And pass the PDF file to Document Intelligence in the body of the HTTP action.

{
  "base64Source": @{triggerBody()?['file']?['contentBytes']}
}

When testing the HTTP Post action it will return a status code of 202. This is because it accepts the request to analyze the document asynchronously. It does not immediately return the AI processing results.

Get The Document Intelligence Layout AI Model Results

Now we must perform another set of actions to get the Layout AI model results. Initialize a variable named varApimRequestId and choose a string data type. The variable will store the unique identifier of the batch we want to get the results from.

Use this code in the Value property of the action.

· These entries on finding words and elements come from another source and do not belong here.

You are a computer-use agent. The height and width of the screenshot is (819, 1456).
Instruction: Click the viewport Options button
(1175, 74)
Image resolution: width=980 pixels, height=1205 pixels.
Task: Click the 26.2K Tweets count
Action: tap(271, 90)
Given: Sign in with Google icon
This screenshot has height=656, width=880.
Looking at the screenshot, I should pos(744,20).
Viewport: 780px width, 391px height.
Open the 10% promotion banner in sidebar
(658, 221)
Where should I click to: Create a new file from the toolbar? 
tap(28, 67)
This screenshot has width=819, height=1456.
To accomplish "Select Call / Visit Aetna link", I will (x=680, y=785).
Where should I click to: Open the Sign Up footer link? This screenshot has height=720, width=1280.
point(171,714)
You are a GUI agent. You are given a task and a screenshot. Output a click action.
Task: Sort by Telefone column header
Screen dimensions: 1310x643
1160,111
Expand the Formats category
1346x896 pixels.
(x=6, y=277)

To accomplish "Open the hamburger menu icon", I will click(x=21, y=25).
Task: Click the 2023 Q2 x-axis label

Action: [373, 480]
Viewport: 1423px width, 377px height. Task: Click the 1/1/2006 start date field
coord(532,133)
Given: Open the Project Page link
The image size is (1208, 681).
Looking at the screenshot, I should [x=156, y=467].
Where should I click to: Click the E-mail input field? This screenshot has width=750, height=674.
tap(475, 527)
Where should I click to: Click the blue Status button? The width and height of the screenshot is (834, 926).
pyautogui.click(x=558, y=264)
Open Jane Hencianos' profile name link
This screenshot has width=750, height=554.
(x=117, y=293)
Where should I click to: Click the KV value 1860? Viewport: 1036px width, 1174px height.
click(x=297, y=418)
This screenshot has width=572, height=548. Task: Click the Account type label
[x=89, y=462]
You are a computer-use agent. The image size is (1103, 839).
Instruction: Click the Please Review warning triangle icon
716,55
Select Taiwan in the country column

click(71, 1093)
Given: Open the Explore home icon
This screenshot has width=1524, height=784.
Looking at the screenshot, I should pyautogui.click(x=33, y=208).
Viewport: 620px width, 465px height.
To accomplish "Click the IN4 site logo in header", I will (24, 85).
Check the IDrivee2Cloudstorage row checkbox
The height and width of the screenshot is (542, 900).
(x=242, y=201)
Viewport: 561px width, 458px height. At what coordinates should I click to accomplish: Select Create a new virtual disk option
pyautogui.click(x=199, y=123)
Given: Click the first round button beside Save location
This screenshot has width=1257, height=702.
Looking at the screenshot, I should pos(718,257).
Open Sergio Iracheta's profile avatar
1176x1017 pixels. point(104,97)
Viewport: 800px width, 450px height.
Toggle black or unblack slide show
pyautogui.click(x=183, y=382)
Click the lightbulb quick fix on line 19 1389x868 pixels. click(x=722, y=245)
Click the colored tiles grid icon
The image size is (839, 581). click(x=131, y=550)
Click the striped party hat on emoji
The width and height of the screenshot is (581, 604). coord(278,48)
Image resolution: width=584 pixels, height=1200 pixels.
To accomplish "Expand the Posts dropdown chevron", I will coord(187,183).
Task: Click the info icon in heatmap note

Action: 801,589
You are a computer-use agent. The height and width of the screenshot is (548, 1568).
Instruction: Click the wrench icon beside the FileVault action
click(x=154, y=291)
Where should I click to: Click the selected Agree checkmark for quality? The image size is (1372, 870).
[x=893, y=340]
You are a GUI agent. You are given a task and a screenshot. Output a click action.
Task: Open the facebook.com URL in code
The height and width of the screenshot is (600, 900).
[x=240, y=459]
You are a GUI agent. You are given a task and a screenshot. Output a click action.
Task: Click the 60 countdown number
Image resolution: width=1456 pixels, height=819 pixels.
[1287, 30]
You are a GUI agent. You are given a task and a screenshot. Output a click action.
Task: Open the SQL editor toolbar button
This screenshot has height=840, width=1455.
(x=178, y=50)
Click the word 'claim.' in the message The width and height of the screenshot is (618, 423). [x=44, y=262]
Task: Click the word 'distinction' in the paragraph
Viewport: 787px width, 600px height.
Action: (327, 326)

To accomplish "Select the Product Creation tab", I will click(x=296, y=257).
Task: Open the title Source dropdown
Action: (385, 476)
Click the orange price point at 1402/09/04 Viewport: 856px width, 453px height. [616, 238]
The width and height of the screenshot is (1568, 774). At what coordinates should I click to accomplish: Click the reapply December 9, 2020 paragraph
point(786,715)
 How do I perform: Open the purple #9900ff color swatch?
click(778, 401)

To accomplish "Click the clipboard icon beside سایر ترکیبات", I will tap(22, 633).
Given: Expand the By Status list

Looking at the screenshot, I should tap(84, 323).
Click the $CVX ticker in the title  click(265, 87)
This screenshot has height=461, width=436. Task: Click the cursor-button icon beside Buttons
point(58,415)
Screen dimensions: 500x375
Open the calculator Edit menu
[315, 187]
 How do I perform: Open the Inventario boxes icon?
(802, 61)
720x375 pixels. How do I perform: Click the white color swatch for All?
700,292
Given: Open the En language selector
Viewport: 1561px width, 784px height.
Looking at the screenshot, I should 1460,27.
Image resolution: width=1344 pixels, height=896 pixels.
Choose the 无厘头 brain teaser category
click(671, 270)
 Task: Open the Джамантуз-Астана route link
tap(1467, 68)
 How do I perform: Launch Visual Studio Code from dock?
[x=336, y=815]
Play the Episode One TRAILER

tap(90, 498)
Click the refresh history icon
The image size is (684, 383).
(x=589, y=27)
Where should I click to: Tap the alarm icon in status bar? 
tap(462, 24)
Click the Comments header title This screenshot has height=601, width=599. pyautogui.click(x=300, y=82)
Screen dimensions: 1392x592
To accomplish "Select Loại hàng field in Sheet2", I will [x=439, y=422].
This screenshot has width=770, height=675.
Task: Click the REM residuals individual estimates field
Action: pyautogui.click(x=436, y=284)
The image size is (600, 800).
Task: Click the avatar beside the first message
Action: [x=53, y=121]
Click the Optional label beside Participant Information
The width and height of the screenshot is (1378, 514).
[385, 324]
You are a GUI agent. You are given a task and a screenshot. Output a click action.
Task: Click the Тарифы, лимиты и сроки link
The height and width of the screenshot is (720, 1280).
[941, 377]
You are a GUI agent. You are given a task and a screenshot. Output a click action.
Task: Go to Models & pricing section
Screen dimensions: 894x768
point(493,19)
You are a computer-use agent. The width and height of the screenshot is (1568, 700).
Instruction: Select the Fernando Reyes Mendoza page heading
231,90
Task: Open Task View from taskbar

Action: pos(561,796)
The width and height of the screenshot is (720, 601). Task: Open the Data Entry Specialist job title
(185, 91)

outputs('HTTP:_POST_Layout_Model')['headers']?['apim-request-id']

Add a 10-second delay to the flow. If the AI processing is taking longer than 10 seconds we might need to increase the count.

Insert another HTTP action into the flow to get the results from the Document Intelligence Layout AI model.

Make the HTTP request using the GET method.

GET

Start with the same endpoint as the HTTP Post action but modify it to include the varApimRequestId variable which specifies the batch.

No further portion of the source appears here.